Enfin, l'élément des "hommes non familiaux qui font le ménage" est étudié afin de mesurer l'isolement social des hommes célibataires. Baron et Straus supposent, à partir des recherches commencées par Durkheim en 1897, que "les conséquences sociales et psychologiques des différents arrangements ménagers soutiennent la conclusion que les hommes vivant seuls augmentent la probabilité de problèmes personnels et sociaux."

Autre point clé de l'article de MacKinnon, le fait que les utilisateurs commettant ces viols ou agressions dans des mondes virtuels, n'aient aucun compte à rendre ("Virtually Unaccountable"). En plus de l'effet de déréalisation et de "vacances morales" évoqué plus haut, ils ne sont pas sanctionnés, restent libre d'interagir, ne sont jamais "confrontés" à leur(s) victime(s), et n'ont à subir ou à ressentir aucune culpabilité sociale dans le regard de leurs pairs, de leurs proches ou de la société en général (ça c'est moi qui l'écrit, pas MacKinnon). 

Enfin, MacKinnon aborde la question centrale des sanctions et des mesures à prendre.
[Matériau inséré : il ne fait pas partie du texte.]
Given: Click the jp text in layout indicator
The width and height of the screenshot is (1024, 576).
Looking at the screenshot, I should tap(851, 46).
Et là aussi il le fait avec une précision remarquable et une dimension visionnaire qui l'est tout autant (rappelons que son article paraît en 1997 et s'appuie essentiellement sur des "mondes virtuels" … textuels, LambdaMOO notamment)

"Mais punir un viol virtuel par des sanctions virtuelles ne règle pas le problème de la récidive de l'utilisateur. En effet, l'utilisateur de l'université de New-York est réapparu dans LambdaMOO avec un nouveau personnage. Si le viol virtuel a des conséquences réelles, on ne peut pas permettre que cela continue. Si punir la persona par des contrôles sociaux développés en interne est inefficace lorsque le crime a des effets réels, est-il raisonnable de penser que des contrôles sociaux ayant des effets réels sont nécessaires ? Si c'est le cas, peut-être que les utilisateurs de LambaMOO auraient dû contacter l'administration de l'université de New-York après tout.
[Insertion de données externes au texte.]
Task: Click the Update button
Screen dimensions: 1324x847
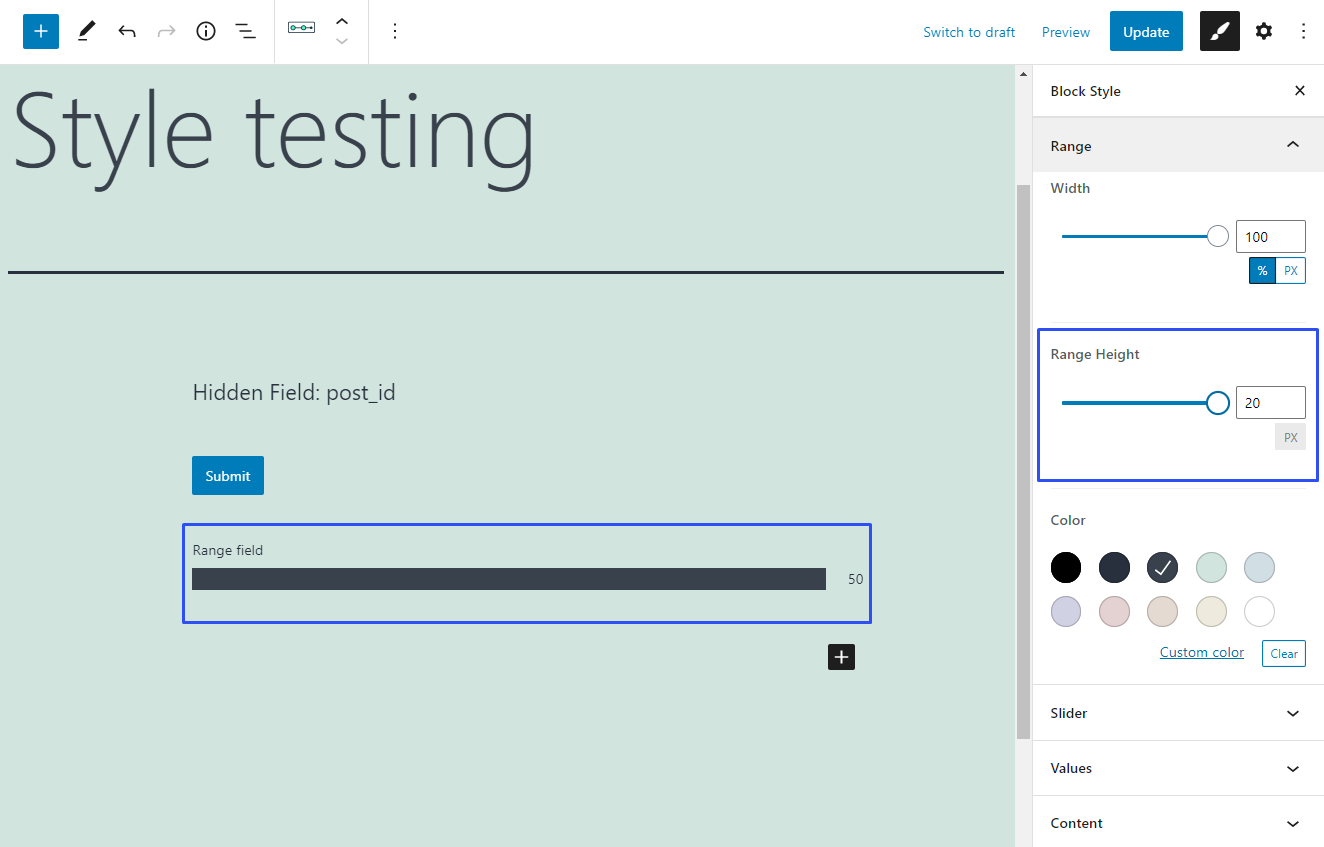Action: pos(1145,31)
Ceinture de chasteté virtuelle.

Les questions d'image et de réputation demeurant très sensibles pour toutes ces grandes plateformes, et le public familial étant celui visé, on peut supposer que les réglages "par défaut" permettront de limiter les comportements les plus problématiques, et que comme je l'ai expliqué précédemment, cela ne pourra passer que par une amplification des logiques de "Safe Zones". Mais ici aussi la terminologie choisie est signifiante. On parle de "Safe Zones" individualisées, et non plus de "Safe Spaces" collectifs. Tout se passe comme si à chaque fois que le numérique nous vendait au sujet de nos vies, de nos moeurs, de nos opinions ou de nos sociabilités une promesse d'extension, de diversification, d'ouverture ou d'émancipation, cette promesse s'avérait n'être finalement rien d'autre qu'un rétrécissement, une diminution, un enfermement, une aliénation. 

Quant à l'idée qu'il serait uniquement de la responsabilité des femmes d'activer leur Safe Zone pour éviter d'être des victimes, on n'est pas très loin de la réponse moyenâgeuse de l'imaginaire de la ceinture de chasteté comme garantie de vertu …

Du Métavers aux microvers.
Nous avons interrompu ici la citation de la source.